Reputation: 69
I am trying to rename my columns with the previous column name with a number on the end to make the columns unique. Is there a way to achieve this?
CurrentDF:
Reconnaissance Unnamed: 1 Resource Development Unnamed: 3 Initial Access Unnamed: 5
Active Scanning Scanning IP Blocks Acquire Infrastructure Botnet Drive-by Compromise NaN
Desired:
Reconnaissance Reconnaissance_1 Resource Development Resource Development_1 Initial Access Initial Access_1
Active Scanning Scanning IP Blocks Acquire Infrastructure Botnet Drive-by Compromise NaN
Upvotes: 3
Views: 543
Reputation: 118
To rename all columns at once you can do the following:
df.columns = [col1, col2, col3]
Upvotes: 0
Reputation: 59579
You can create a Series from the columns (because Index
objects have no ffill
method, which is useful here). Then determine which columns start with Unnamed
, mask them and use a cumcount to figure out what number to add onto the end (in the case of possibly multiple consecutive Unnamed: columns) and use ffill
to get the previous column label that didn't start with 'Unnamed'. Assign the columns with this Series.
import pandas as pd
import numpy as np
df = pd.DataFrame(columns=['Reconnaissance', 'Unnamed: 1', 'Resource Development',
'Unnamed: 3', 'Initial Access', 'Unnamed: 5'],
data=1, index=[0])
s = pd.Series(df.columns)
s = s.mask(s.str.startswith('Unnamed:'))
s = (s.ffill()
+ s.groupby(s.notnull().cumsum()).cumcount().astype(str).radd('_').replace('_0', ''))
df.columns = s
print(df)
Reconnaissance Reconnaissance_1 Resource Development Resource Development_1 Initial Access Initial Access_1
0 1 1 1 1 1 1
And here's another example to show how this behaves with less regularly spaced 'Unnamed:' columns.

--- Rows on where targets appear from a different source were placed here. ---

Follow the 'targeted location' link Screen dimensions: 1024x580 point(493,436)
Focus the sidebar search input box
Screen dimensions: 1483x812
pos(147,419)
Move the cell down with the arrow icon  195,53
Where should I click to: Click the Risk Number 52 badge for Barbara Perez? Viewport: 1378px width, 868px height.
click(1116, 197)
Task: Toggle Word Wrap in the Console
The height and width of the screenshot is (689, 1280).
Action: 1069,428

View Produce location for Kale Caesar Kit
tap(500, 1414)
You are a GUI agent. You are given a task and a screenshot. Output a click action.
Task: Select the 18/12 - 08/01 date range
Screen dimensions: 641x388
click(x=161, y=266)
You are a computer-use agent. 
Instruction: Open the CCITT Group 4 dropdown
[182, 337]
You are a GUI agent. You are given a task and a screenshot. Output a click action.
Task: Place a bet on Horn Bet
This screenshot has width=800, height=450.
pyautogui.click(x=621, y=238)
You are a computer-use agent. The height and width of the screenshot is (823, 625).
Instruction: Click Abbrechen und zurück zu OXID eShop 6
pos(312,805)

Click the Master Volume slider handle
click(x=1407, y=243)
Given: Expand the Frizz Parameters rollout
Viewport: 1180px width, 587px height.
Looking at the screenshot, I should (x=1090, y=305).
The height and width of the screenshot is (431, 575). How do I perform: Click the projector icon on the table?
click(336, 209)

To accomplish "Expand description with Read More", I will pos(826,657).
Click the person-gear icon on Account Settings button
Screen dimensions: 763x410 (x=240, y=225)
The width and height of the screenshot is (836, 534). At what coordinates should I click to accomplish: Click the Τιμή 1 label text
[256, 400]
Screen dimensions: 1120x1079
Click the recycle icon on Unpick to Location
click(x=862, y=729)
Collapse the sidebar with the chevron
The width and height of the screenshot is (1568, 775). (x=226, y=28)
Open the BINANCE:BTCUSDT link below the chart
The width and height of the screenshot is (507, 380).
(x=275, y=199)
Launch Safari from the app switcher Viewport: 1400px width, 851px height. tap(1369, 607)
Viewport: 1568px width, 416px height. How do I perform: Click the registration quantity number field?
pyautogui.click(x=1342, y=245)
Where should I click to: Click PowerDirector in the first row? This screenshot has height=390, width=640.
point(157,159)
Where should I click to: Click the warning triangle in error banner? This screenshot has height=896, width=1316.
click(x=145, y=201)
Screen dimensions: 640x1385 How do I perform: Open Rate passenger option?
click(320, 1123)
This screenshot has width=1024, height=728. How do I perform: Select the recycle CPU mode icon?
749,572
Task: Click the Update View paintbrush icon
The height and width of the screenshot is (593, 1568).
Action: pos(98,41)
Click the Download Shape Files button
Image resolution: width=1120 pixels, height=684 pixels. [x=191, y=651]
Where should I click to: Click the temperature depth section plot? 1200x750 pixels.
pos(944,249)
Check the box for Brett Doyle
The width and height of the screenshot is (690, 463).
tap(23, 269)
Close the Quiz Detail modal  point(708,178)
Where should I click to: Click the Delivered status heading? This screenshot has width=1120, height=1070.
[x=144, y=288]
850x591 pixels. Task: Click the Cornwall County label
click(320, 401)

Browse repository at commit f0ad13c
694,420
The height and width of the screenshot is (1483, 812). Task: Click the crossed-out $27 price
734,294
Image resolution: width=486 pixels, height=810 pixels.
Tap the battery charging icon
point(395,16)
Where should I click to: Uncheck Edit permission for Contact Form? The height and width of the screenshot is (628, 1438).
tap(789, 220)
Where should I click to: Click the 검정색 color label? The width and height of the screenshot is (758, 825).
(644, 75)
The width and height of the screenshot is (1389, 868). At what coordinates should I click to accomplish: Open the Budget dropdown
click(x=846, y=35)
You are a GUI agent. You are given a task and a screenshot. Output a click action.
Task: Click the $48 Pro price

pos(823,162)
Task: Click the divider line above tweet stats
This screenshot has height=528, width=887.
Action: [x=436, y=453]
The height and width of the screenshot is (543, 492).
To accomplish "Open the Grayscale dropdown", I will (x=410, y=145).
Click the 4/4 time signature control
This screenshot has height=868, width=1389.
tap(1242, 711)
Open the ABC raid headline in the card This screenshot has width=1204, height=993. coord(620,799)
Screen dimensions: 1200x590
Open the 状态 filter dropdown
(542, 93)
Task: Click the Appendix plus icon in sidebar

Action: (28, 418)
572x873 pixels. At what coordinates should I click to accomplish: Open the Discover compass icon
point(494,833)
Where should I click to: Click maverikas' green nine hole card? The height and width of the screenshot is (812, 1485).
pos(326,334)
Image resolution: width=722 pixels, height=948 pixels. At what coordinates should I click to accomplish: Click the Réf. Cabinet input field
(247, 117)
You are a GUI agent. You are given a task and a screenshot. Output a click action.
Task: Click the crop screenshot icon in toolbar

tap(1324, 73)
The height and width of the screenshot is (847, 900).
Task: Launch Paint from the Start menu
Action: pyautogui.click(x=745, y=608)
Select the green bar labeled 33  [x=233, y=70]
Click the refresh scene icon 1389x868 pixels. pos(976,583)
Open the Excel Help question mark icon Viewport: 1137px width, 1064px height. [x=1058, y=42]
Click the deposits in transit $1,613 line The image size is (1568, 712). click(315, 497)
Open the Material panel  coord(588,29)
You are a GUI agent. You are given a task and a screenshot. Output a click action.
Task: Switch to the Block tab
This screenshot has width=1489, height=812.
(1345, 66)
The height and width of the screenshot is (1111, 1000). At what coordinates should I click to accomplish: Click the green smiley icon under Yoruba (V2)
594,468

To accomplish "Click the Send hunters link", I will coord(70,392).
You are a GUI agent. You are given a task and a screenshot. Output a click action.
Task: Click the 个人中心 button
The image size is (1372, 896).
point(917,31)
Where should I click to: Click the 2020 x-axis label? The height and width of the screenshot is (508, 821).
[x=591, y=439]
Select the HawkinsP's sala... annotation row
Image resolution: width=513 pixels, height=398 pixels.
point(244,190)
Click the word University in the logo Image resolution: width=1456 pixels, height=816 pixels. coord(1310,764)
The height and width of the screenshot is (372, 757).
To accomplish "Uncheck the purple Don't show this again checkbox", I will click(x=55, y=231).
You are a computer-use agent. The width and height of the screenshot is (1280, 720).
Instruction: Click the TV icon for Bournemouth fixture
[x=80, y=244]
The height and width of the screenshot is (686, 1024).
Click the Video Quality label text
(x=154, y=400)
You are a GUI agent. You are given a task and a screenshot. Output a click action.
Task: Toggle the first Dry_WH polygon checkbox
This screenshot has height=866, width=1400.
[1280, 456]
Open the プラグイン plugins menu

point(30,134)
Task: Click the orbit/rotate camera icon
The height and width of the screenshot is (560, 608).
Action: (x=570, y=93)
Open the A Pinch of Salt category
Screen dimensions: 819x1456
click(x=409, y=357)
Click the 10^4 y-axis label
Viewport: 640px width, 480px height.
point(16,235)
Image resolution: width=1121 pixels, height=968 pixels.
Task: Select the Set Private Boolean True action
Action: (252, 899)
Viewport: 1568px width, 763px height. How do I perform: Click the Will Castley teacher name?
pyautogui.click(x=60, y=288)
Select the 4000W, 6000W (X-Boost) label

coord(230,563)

df = pd.DataFrame(columns=['a', 'Unnamed: 1', 'Unnamed: 2', 'b', 'c', 'Unnamed: 3'],
data=[np.arange(6)], index=[0])
#### Same code as above
print(df)
a a_1 a_2 b c c_1
0 0 1 2 3 4 5
Upvotes: 3
Reputation: 23166
If it's every second column that needs renaming, you can use:
df = df.rename(columns = {df.columns[i]: f"{df.columns[i-1]}_1" for i in range(1, len(df.columns),2)})
Upvotes: 4